La producción industrial de EE.UU. cayó en septiembre, frenada por una caída en la producción fabril que reflejó una huelga en Boeing Co. y dos huracanes. Los datos de la Reserva Federal mostraron el jueves que la disminución del 0.3% en la producción en fábricas, minas y servicios públicos siguió a un aumento revisado a la baja del 0.3% un mes antes.
La producción manufacturera cayó un 0.4%, después de una considerable revisión a la baja en el mes anterior. La extracción minera y energética cayó un 0.6%, presionada por los huracanes Francine y Helene. La producción en los servicios públicos aumentó por primera vez en tres meses.
Una huelga de maquinistas de aviación frenó la producción industrial en un estimado de 0.3%, mientras que los efectos de los huracanes restaron una cantidad similar, dijo la Fed. La producción de equipos aeroespaciales cayó un 8.3% durante el mes.
La manufactura, que representa tres cuartas partes de la producción industrial total, ha luchado en medio de altas tasas de interés, así como de la incertidumbre sobre las elecciones presidenciales de EE.UU.

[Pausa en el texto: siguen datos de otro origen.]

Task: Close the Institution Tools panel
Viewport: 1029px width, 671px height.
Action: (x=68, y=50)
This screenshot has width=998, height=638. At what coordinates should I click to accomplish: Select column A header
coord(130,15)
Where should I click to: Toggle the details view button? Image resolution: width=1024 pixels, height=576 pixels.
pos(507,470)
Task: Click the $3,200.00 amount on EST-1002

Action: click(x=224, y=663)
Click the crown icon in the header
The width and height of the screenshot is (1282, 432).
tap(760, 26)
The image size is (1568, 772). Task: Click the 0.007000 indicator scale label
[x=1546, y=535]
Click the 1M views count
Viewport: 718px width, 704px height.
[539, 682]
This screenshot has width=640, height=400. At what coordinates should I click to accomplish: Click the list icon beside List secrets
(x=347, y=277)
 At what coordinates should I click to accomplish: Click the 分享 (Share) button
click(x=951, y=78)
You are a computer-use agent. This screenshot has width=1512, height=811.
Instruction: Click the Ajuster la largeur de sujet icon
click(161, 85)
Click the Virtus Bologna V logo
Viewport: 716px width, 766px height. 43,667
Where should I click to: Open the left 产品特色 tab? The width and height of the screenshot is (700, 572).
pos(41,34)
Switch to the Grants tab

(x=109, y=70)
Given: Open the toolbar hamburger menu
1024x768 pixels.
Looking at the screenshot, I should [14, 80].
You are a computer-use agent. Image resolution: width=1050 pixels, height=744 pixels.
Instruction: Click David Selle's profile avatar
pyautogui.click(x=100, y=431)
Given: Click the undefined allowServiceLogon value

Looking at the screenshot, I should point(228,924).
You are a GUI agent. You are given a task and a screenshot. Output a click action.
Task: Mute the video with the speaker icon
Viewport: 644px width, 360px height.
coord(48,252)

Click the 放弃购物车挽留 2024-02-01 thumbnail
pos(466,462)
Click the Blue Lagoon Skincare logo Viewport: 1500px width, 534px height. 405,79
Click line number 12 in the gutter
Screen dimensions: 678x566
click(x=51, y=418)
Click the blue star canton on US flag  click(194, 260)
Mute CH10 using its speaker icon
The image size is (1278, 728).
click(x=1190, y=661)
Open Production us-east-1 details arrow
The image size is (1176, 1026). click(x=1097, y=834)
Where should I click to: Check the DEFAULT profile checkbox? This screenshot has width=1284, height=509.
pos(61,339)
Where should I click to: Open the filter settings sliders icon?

El informe de la Reserva Federal mostró una producción más débil de vehículos de motor, muebles y textiles durante el mes. La producción de equipos comerciales, si bien se vio limitada por la caída de la producción aeronáutica, también se vio frenada por una producción más débil de equipos industriales y de procesamiento de información.
La última medición de la actividad fabril del Institute for Supply Management se contrajo en septiembre por sexto mes, lo que refleja la debilidad de los pedidos y la caída del empleo. Estados Unidos ha perdido 34,000 empleos manufactureros en los últimos dos meses, y el número de trabajadores fabriles en nóminas se encuentra ahora en un mínimo de dos años, según muestran los datos del gobierno.
Los productores estadounidenses también se enfrentan a la tibieza de los mercados de exportación y a unos costes de financiación más elevados, que han limitado la producción fabril. Sin embargo, la demanda interna de consumo sigue siendo sólida, lo que ha contribuido a impulsar la producción de bienes de consumo por segundo mes consecutivo.